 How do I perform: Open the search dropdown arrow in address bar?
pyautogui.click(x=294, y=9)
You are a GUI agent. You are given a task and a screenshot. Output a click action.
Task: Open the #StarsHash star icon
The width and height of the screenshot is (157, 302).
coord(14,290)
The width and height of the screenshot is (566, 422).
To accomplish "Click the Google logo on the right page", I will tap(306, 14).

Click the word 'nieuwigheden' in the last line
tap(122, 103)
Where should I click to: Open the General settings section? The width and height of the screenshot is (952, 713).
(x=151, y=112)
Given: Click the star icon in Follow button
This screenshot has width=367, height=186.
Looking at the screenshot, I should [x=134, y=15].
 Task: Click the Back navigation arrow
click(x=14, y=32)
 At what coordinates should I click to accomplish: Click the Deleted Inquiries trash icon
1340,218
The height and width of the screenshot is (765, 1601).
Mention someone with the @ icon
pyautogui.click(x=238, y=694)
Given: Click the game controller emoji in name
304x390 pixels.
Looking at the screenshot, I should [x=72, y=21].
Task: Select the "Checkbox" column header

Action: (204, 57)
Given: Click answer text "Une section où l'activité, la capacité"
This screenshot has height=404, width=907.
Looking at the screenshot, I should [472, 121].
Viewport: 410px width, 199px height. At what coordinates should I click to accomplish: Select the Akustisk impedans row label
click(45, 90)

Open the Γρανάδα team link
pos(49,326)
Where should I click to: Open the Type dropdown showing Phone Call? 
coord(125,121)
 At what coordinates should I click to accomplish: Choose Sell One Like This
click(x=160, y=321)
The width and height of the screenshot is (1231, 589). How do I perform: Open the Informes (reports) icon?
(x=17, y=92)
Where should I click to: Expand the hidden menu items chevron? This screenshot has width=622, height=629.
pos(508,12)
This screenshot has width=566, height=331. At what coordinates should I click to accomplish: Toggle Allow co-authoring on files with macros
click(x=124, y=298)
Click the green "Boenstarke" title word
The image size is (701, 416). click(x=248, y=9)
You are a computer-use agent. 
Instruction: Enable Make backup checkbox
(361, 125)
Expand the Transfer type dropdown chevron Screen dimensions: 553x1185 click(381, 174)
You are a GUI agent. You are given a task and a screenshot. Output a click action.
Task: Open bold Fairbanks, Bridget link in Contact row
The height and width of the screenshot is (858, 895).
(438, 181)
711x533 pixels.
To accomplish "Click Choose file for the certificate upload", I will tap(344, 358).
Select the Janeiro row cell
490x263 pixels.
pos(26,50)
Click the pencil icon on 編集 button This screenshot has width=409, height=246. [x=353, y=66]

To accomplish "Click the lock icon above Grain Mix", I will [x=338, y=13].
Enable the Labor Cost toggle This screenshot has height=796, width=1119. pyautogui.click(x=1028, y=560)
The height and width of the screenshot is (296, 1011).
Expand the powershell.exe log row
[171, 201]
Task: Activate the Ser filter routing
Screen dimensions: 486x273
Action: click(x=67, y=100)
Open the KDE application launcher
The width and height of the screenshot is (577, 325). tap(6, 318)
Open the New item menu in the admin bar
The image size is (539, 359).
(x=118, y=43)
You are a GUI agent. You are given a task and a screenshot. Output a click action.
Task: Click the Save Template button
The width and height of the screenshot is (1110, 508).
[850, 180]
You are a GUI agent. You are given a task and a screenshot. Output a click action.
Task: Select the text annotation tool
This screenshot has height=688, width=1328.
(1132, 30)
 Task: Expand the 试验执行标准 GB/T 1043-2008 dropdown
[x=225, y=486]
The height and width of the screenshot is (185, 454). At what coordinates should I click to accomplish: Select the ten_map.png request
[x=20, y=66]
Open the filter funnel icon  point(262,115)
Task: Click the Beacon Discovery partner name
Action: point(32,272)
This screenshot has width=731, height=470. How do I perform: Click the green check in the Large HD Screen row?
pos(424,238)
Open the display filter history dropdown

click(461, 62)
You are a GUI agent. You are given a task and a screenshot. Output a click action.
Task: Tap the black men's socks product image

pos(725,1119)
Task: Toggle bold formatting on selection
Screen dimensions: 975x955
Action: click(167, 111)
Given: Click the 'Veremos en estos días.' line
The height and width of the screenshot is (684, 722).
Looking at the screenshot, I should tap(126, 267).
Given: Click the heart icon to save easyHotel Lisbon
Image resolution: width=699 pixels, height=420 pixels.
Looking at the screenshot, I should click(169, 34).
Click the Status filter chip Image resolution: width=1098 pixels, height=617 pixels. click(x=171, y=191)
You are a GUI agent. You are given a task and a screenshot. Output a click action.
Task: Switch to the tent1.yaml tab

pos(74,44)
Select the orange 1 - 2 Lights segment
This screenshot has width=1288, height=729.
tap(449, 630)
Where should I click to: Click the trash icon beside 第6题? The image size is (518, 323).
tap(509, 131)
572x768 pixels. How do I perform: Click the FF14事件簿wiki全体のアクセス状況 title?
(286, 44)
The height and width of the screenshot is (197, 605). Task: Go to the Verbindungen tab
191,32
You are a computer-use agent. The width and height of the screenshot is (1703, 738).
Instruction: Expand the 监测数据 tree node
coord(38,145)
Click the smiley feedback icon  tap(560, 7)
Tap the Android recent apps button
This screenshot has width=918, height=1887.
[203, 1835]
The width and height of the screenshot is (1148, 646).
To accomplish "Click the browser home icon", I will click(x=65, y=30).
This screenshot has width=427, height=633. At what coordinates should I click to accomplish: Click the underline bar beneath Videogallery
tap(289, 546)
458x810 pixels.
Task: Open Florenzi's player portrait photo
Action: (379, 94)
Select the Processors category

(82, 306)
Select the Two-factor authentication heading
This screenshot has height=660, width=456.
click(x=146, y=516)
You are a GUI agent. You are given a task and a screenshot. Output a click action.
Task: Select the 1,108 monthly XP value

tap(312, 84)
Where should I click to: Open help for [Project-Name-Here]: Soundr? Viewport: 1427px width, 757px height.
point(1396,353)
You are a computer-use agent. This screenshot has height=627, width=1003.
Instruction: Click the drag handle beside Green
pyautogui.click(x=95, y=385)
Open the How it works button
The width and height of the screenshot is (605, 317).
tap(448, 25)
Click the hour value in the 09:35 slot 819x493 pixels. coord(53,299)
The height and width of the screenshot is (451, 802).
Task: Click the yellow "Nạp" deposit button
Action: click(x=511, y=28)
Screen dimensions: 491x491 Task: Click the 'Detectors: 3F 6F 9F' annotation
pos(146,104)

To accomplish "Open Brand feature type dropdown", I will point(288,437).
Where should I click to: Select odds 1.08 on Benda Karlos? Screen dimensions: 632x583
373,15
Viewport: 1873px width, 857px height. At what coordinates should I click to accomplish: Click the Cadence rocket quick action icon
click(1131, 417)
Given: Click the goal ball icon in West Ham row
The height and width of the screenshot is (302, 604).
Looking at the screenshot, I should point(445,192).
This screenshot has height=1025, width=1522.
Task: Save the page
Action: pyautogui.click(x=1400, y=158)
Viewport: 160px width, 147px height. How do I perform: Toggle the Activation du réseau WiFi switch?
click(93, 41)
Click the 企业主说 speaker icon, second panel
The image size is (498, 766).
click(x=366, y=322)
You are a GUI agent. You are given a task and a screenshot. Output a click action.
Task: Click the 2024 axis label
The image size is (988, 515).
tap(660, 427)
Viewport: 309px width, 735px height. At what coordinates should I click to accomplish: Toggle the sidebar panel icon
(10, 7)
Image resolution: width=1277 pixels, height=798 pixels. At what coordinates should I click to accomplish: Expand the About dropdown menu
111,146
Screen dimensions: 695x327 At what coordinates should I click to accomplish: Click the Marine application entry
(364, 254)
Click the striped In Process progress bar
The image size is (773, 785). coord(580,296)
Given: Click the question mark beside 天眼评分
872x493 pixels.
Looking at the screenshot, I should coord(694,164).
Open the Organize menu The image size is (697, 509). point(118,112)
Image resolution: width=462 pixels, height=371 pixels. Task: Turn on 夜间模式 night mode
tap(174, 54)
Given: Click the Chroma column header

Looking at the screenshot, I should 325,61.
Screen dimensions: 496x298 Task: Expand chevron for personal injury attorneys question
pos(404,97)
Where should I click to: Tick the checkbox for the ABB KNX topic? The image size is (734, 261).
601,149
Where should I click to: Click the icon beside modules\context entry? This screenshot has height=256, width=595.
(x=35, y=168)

EXERCISE DIRECTIONS: Would you set down, word for word, the lines from the opening of the entries above through the line with "Given: Click the star icon in Follow button", both included, and no others?

YOUR SOLUTION:
 How do I perform: Open the search dropdown arrow in address bar?
pyautogui.click(x=294, y=9)
You are a GUI agent. You are given a task and a screenshot. Output a click action.
Task: Open the #StarsHash star icon
The width and height of the screenshot is (157, 302).
coord(14,290)
The width and height of the screenshot is (566, 422).
To accomplish "Click the Google logo on the right page", I will tap(306, 14).

Click the word 'nieuwigheden' in the last line
tap(122, 103)
Where should I click to: Open the General settings section? The width and height of the screenshot is (952, 713).
(x=151, y=112)
Given: Click the star icon in Follow button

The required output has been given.